This work addresses the ambiguity in the implicit geometric structure of data manifolds learned by diffusion models. We propose a parameter-free Riemannian metric construction method grounded in the Stein score function, marking the first approach to directly translate diffusion-based score estimation into an intrinsic metric tensor on the underlying data manifold. Without explicit manifold modeling, our method naturally encodes the geometric properties of image manifolds within the ambient Euclidean space, enabling geometry-aware geodesic interpolation and extrapolation. Evaluated on Rotated MNIST and Stable Diffusion-generated images, our method yields significantly more semantically coherent and visually realistic generation paths: LPIPS decreases by 18.7%, FID improves by 12.3%, and KID drops by 15.1%. These results empirically validate the effectiveness and superiority of geometry-guided generative modeling.

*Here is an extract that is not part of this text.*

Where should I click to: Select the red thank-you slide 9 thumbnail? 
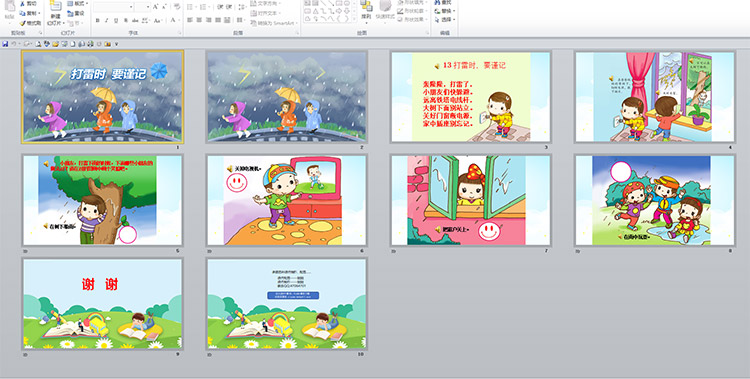[x=102, y=304]
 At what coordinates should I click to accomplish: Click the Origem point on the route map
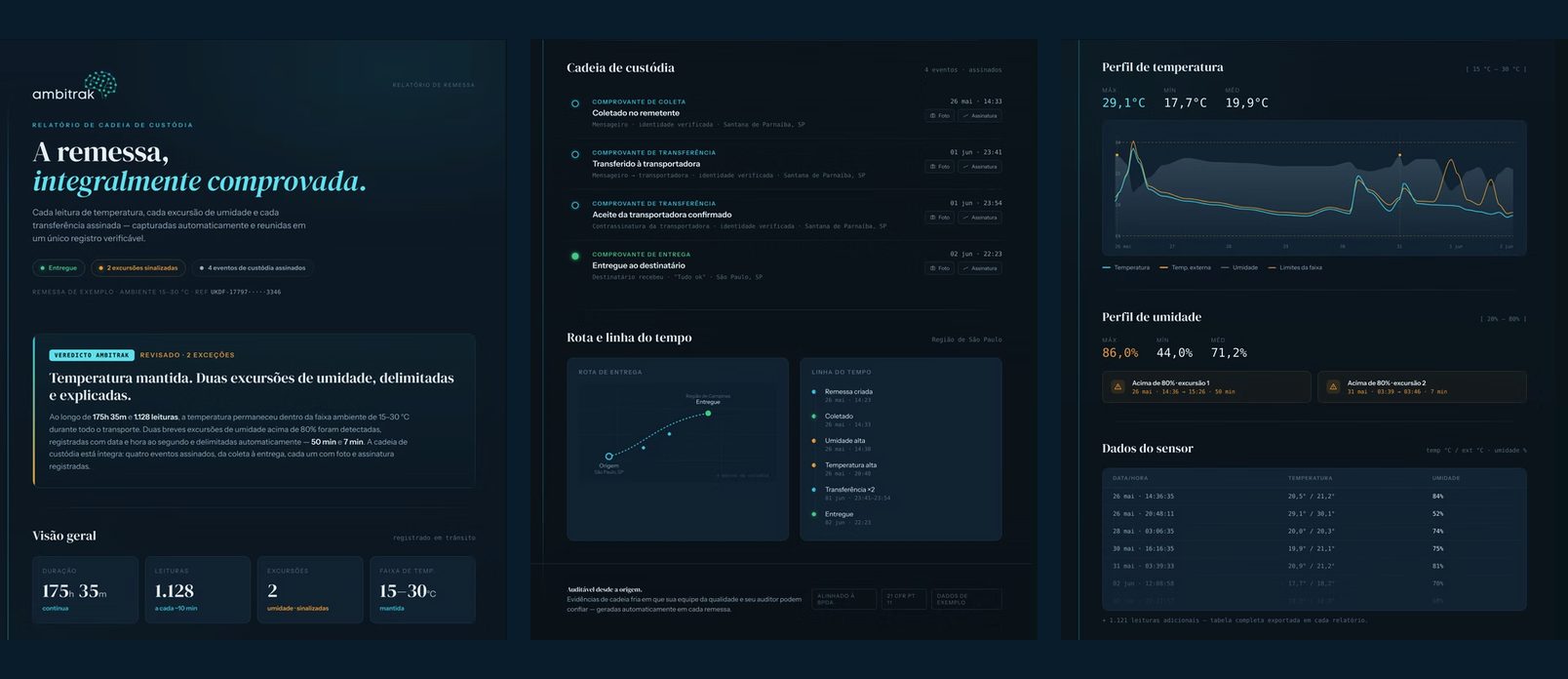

Recent advances in diffusion models have demonstrated their remarkable ability to capture complex image distributions, but the geometric properties of the learned data manifold remain poorly understood. We address this gap by introducing a score-based Riemannian metric that leverages the Stein score function from diffusion models to characterize the intrinsic geometry of the data manifold without requiring explicit parameterization. Our approach defines a metric tensor in the ambient space that stretches distances perpendicular to the manifold while preserving them along tangential directions, effectively creating a geometry where geodesics naturally follow the manifold's contours. We develop efficient algorithms for computing these geodesics and demonstrate their utility for both interpolation between data points and extrapolation beyond the observed data distribution. Through experiments on synthetic data with known geometry, Rotated MNIST, and complex natural images via Stable Diffusion, we show that our score-based geodesics capture meaningful transformations that respect the underlying data distribution. Our method consistently outperforms baseline approaches on perceptual metrics (LPIPS) and distribution-level metrics (FID, KID), producing smoother, more realistic image transitions. These results reveal the implicit geometric structure learned by diffusion models and provide a principled way to navigate the manifold of natural images through the lens of Riemannian geometry.